Given the equation:
[tex]\cos ^2x-4\cos x+3=0[/tex]
Let's find all the solutions of the equation in the interval: [0, 2π).
To find the solution, take the following steps.
Step 1:
Let u = cos x.
Then factor the left side of the equation.
[tex]\begin{gathered} u^2-4u+3=0 \\ \\ (u-3)(u-1)=0 \end{gathered}[/tex]
Step 2:
Now, replace u with cosx:
[tex](\cos x-3)(\cos x-1)=0[/tex]
Step 3.
Equate the individual factors to zero and solve for x:
[tex]\begin{gathered} \cos x-3=0 \\ \cos x=3 \\ \\ \text{The range of cosine is }-1\le y\le1.\text{ Hence }3\text{ does not fall in the range.} \end{gathered}[/tex][tex]\begin{gathered} \cos x-1=0 \\ \cos x=1 \\ \text{Take the cos inverse of both sides:} \\ x=\cos ^{-1}(1) \\ x=0 \end{gathered}[/tex]
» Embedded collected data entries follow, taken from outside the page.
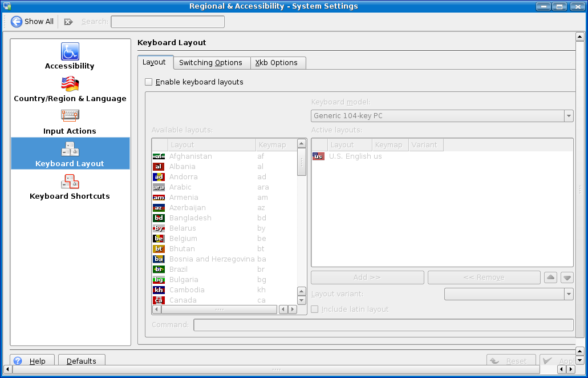Image resolution: width=588 pixels, height=378 pixels.
Task: Open the Input Actions module icon
Action: [70, 116]
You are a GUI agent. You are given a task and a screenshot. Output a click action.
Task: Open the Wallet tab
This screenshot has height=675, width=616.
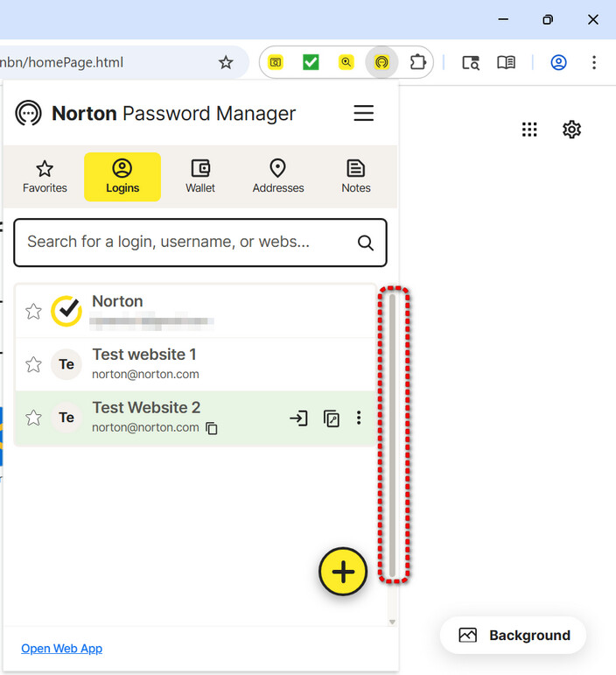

This cosine function is positive in the first and fourth quadrants.
To find the second solution, subtract the reference angle from 2π to get the second solution in quadrant IV.
[tex]\begin{gathered} x=2\pi-0 \\ \\ x=2\pi \end{gathered}[/tex]
Therefore, the solution in the given interval is:
x = 0
ANSWER:
x = 0